Informazione – Il bello della diretta è finito alla Rai

Tg e gr Rai -diciamolo francamente- non hanno mai offerto un grande esempio di informazione autonoma e indipendente. Ma lo stato di penosa soggezione in cui il servizio pubblico è stato ridotto nell’era Berlusconi, costituisce motivo di legittima preoccupazione per tutti, non solo per gli addetti ai lavori. Ultimo sintomo conclamato del suo ingiustificato rapporto di sudditanza verso “l’editore di riferimento” e non solo, sono gli ossessivi siparietti di politici che stanno ormai ridicolizzando il telegiornale della rete ammiraglia e giù a seguire. Non c’è tema di discussione in corso -missione in Libano, indulto, finanziaria, Tav, fino ai meno ponderosi- che non richieda una passerella di faccioni e pareri di cui nessuno sente il minimo bisogno, salvo la smania di visibilità dell’interessato.


Se giornalismo significa trasmettere notizie, cose nuove, interessanti, ciò che il pubblico vuol sapere, offrendo un prodotto possibilmente vivo e vivace, il suo contrario sono le immancabili esternazioni scontate dei Bondi, Schifani, Capezzone, Pecoraro Scanio, che presi una tantum potrebbero essere perfino tollerabili, ma tutti insieme e di continuo portano inevitabilmente al rigetto.
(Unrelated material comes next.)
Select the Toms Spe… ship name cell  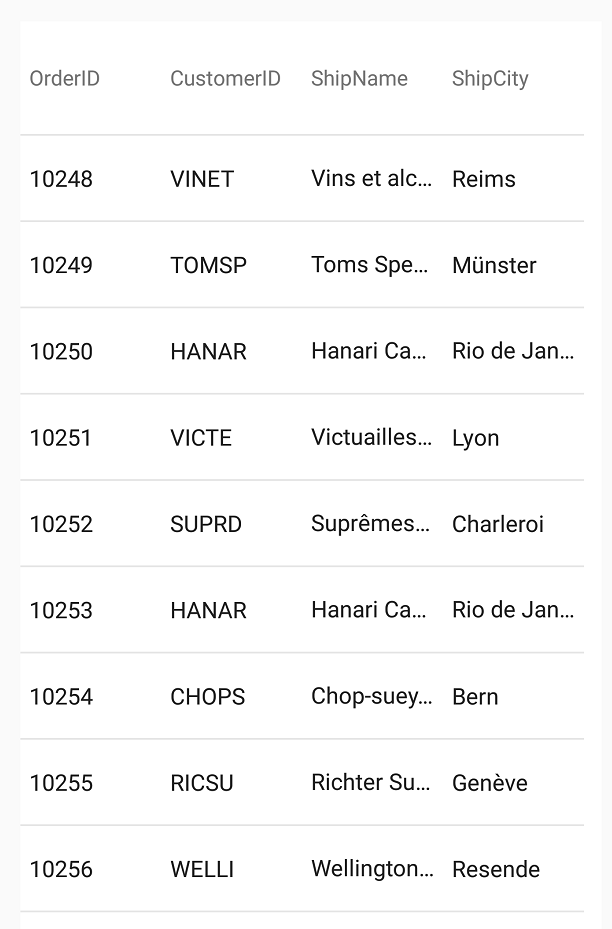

Alzi la mano chi non ha mai usato l’arma del telecomando durante le irritanti passerelle.
Ora, nessuno pensa che la colpa di un simile andazzo sia sempre, comunque e solo del cavalier bellachioma (per dirla con Travaglio): lui ha fatto certo la sua parte, con le epurazioni di Biagi e Santoro (colpirne due per educarle cento), ma il malanno nasce prima e continua anche dopo la sua discesa agli inferi della minoranza. Al germe dell’insicurezza, insinuato nelle redazioni, per cui i più considerano buona regola limitarsi al tran tran, si aggiunge la progressiva burocratizzazione dell’apparato: squadre di tecnici e giornalisti ormai impossibili da reperire per i servizi esterni, si è affermato un sistema volutamente paralizzante, che ha allontanato sempre di più la Rai dalla realtà non ufficiale. Insomma “il bello della diretta” è finito da tempo, insieme alle scomode rubriche di vera cronaca.
Ma rimediare a queste debolezze strutturali che impediscono alla Rai-Tv di fare il suo vero mestiere, interessa? E a chi? Certo non corrisponde agli interessi di bottega dei leaderini mandati ripetutamente in video da un giornalismo precotto che non va più a vedere che cosa succede e si accontenta delle immagini di repertorio (sempre le stesse) per illustrare i soffietti dei press-agent. E’ questa la vera sfida che, dopo i primi cento giorni, dovrà affrontare il governo Prodi: resuscitare la Rai, ridarle vita, mordente, magari aggressività.
Maggiordomi e pupe scosciate servono ad altro, non all’informazione.